= Clementine Chapel =

Chapel beneath St. Peter's Basilica, Rome

The Clementine Chapel, also known as La Clementina, is a particular Roman Catholic chapel located within the underground necropolitan grottoes of Saint Peter's Basilica in Vatican City. It is believed to mark the site when Saint Peter was crucified. It is the area where the relics of St. Peter were venerated in early medieval times, before his skull was removed to be housed at the Archbasilica of St. John Lateran.

Open today for pilgrims, the site venerates the original pavonazzo marble monument placed there by Emperor Constantine, and was used in early medieval times to house the skull of St. Peter.

==History==

Before the Clementine chapel was constructed, the skull of St. Peter was housed in its original resting place in the graffiti wall below the large tomb-like structure commissioned by emperor Constantine. The structure is visible behind the altar of the chapel.

The Clementine chapel was constructed c. 600 by the order of Pope Gregory, due to the original Constantinian monument not having a high altar; thus a new structure was constructed around the Constantinian monument. A more traditional high altar was constructed above it in order to celebrate Divine Liturgy, and the clementine chapel was constructed at the back to be used as a place for the veneration of the skull of St. Peter.

The chapel is named in honor of Pope Clement VIII as, in 1600, he commissioned Michelangelo and Giacomo Della Porta to decorate the chapel. He donated funds to install various religious mosaics that have been preserved to this day. Clement VIII used the chapel as his burial place.

==Features==

It is one of the two main untouched areas of Old St. Peter's Basilica, along with the chapel of the Niche of the Pallia.

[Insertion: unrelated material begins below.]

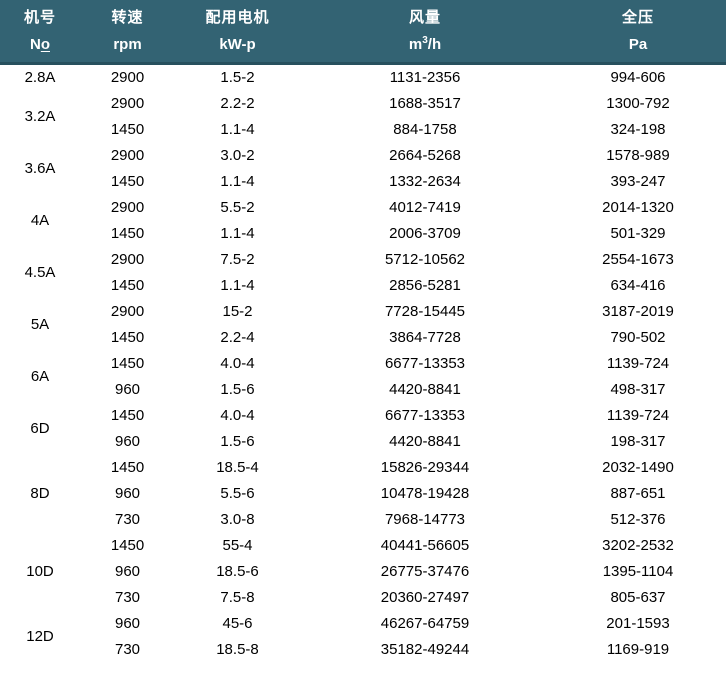 This screenshot has width=726, height=689. I want to click on model-cell: 4A, so click(40, 220).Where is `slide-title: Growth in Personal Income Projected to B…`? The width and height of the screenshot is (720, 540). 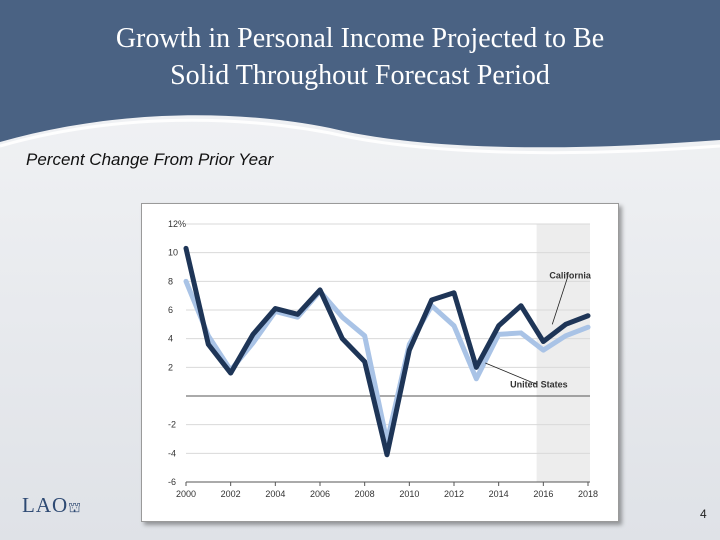 slide-title: Growth in Personal Income Projected to B… is located at coordinates (360, 57).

A notable feature of the chapel are the ornate bronze sculptures located in the chapel commemorating certain biblical scenes, along with its gilded cage in the central altar.

The vault was decorated by several artists including Luigi Vanvitelli, Giovanni Battista Maini, Ruggero Bescape and Alessandro de'Rossi.

According to a direct tour and interview granted to History Channel by the Archpriest of the Basilica, Cardinal Angelo Comastri, the chapel is the holiest site in the archaeological basilica.

The chapel itself is directly behind the present niche which is above the relics of St. Peter, thereby the site correlates to the present high altar of St. Peter's Basilica today.

The place where the recently discovered Bones of St. Peter are presently housed is not in the niche of the pallia, nor the clementine chapel but in their original resting place in the graffiti wall.

The skull of St. Peter which was first venerated in the clementine chapel, (after being moved there by pope Gregory during its construction), is now housed in the golden reliquary above the high altar of the Archbasilica of St. John Lateran, after being moved there in late medieval times.

Since 2021, the chapel has been used for celebrations of the Tridentine Mass, in the Vatican.